• Instructions for the task: Reproduce every line of the listing below word for word, omitting the pictures from your answer.

--- Start of Supplied records ---

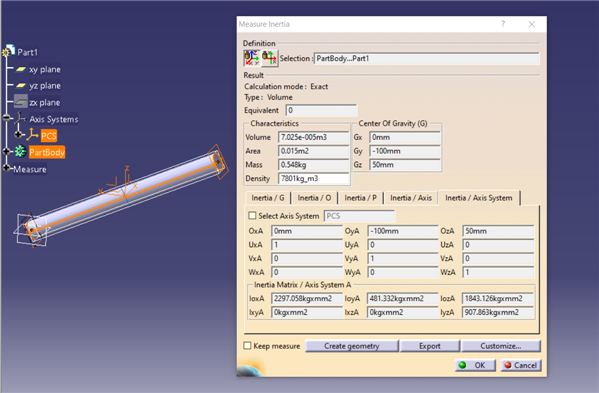This screenshot has width=599, height=393.
Task: Switch to the Inertia / G tab
Action: (x=268, y=198)
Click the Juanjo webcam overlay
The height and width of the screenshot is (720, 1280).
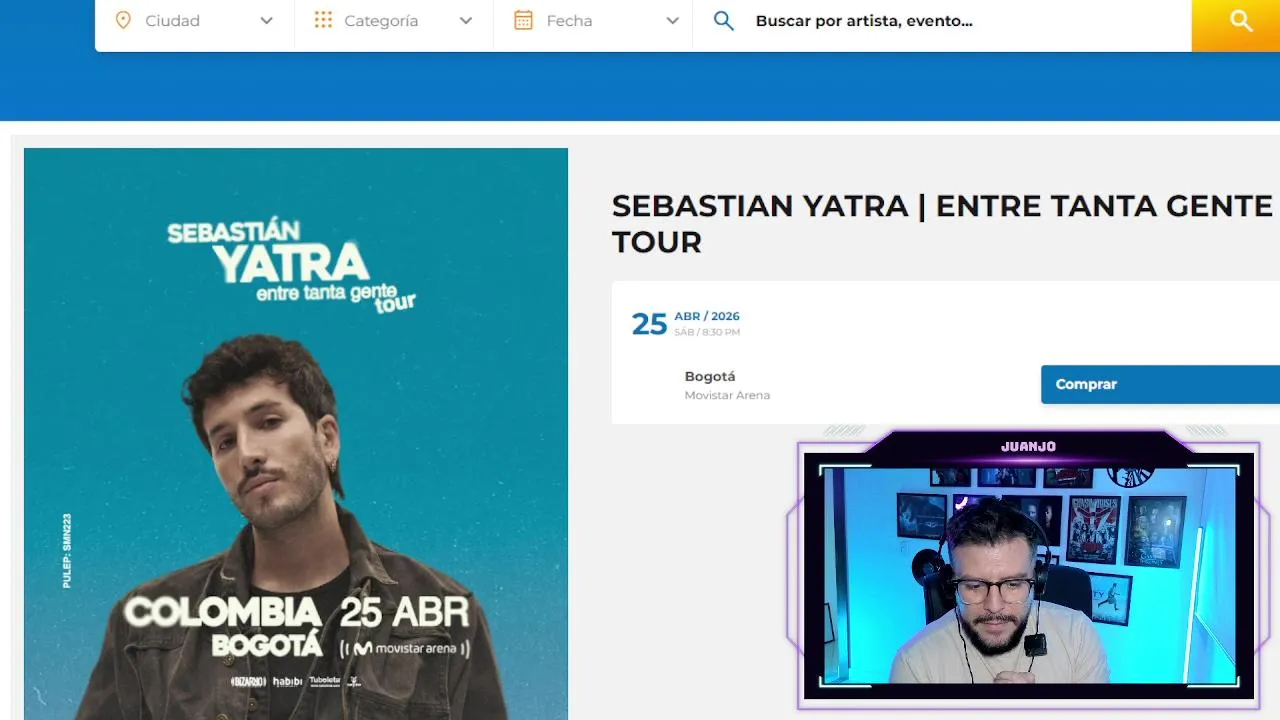tap(1028, 568)
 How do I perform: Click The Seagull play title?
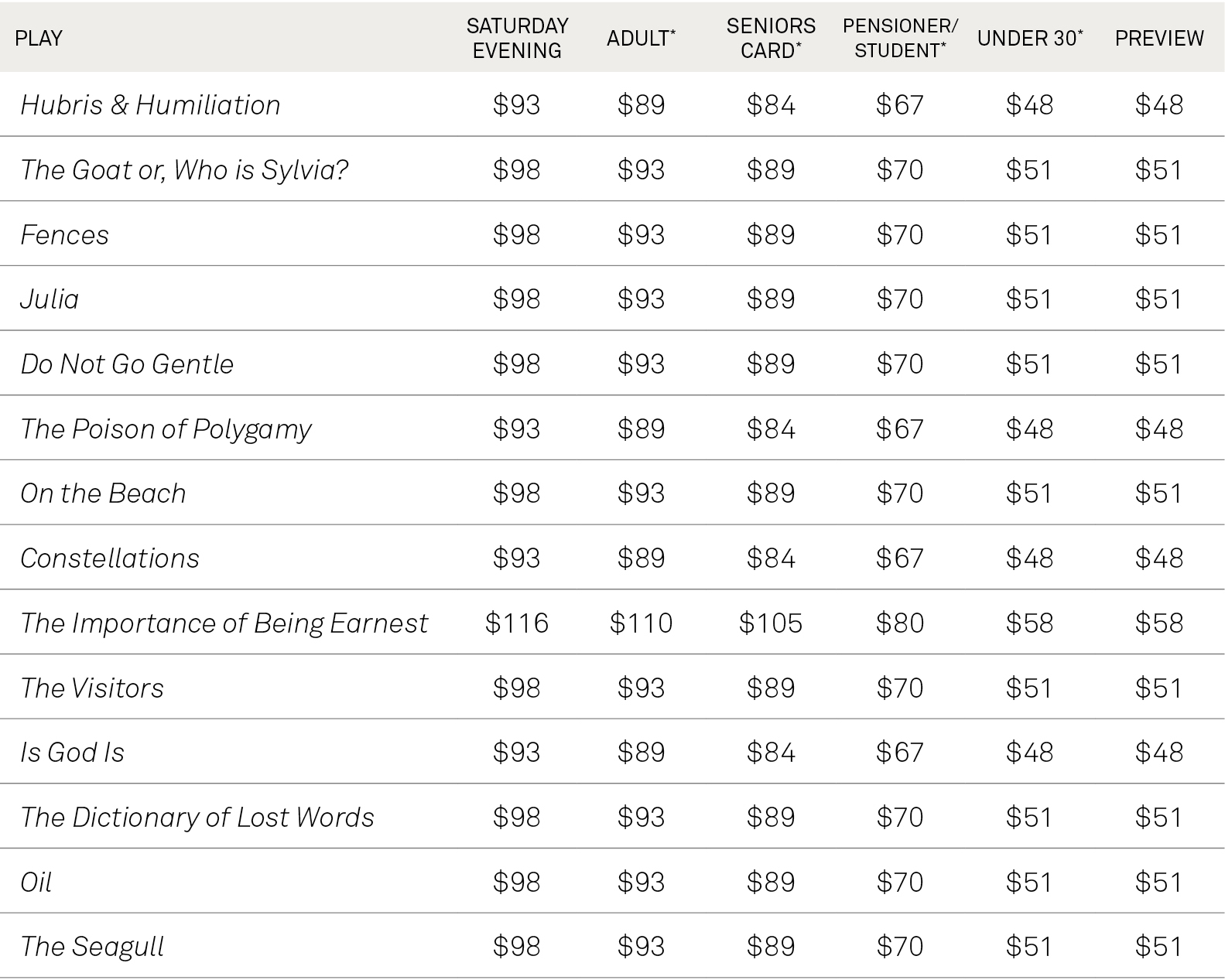pyautogui.click(x=92, y=947)
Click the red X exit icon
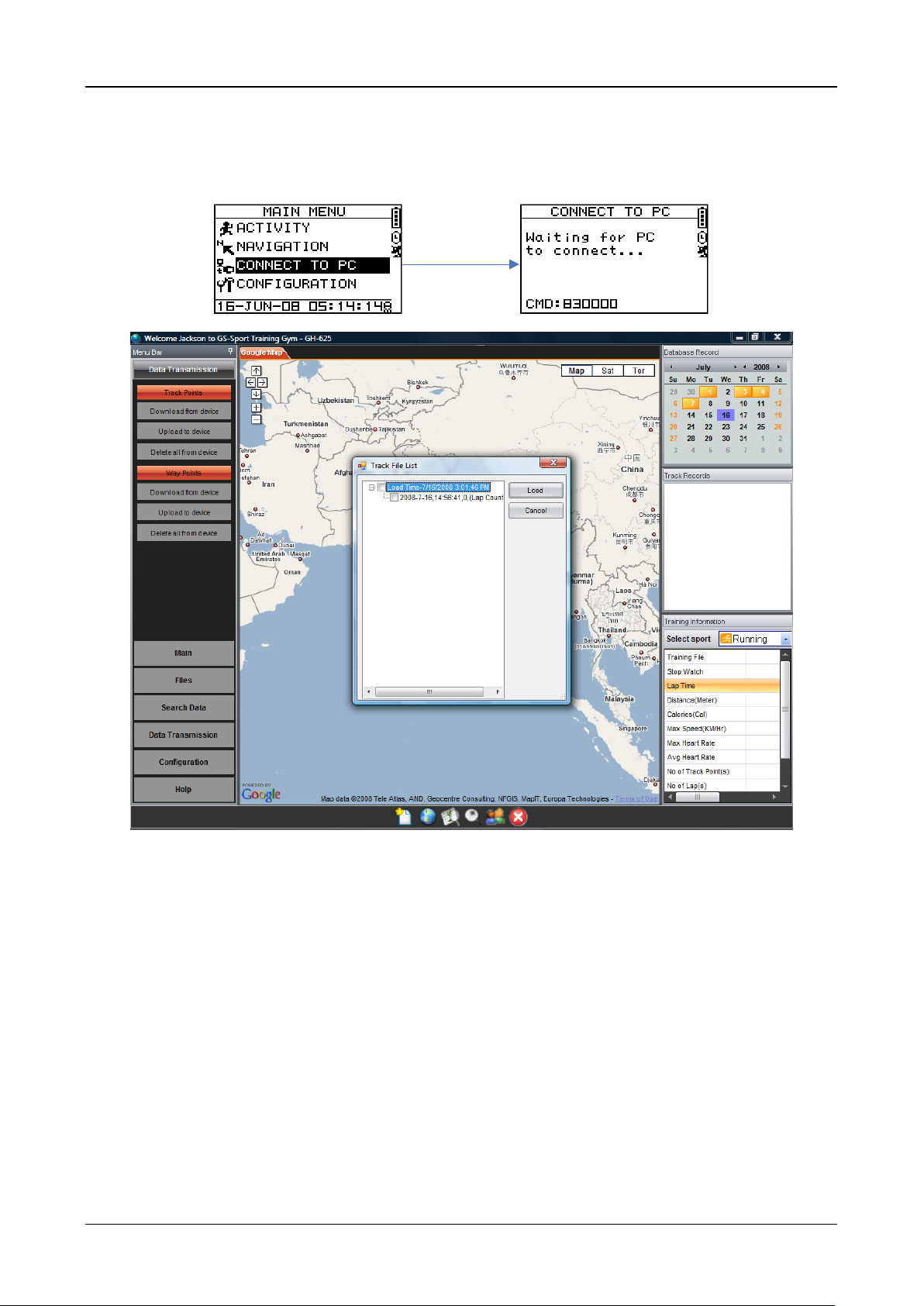This screenshot has height=1306, width=924. point(519,816)
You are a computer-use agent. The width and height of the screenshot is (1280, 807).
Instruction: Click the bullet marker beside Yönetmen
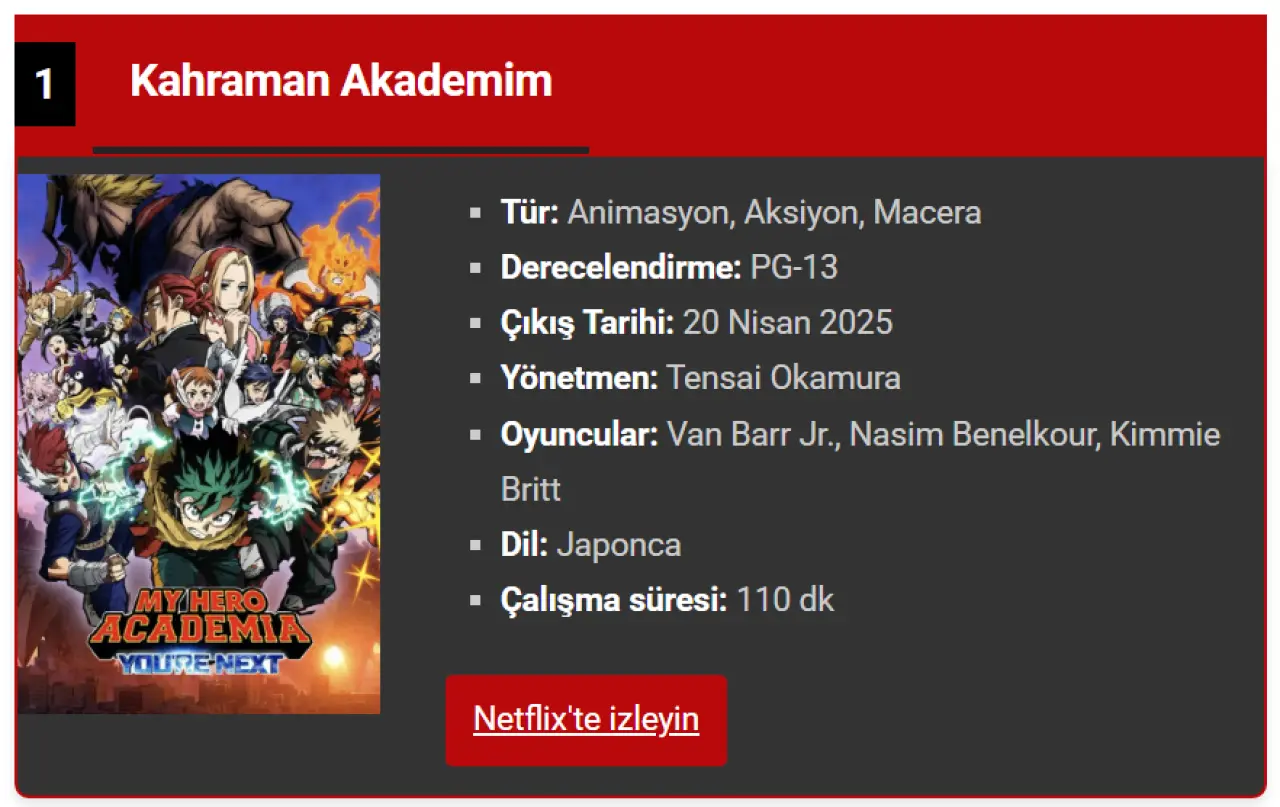pyautogui.click(x=476, y=379)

--- End of Supplied records ---

• Exercise solution:
This screenshot has width=599, height=393.
Task: Switch to the Inertia / G tab
Action: (x=268, y=198)
Click the Juanjo webcam overlay
The height and width of the screenshot is (720, 1280).
tap(1028, 568)
 How do I perform: Click The Seagull play title?
pyautogui.click(x=92, y=947)
Click the red X exit icon
This screenshot has height=1306, width=924. point(519,816)
You are a computer-use agent. The width and height of the screenshot is (1280, 807).
Instruction: Click the bullet marker beside Yönetmen
pyautogui.click(x=476, y=379)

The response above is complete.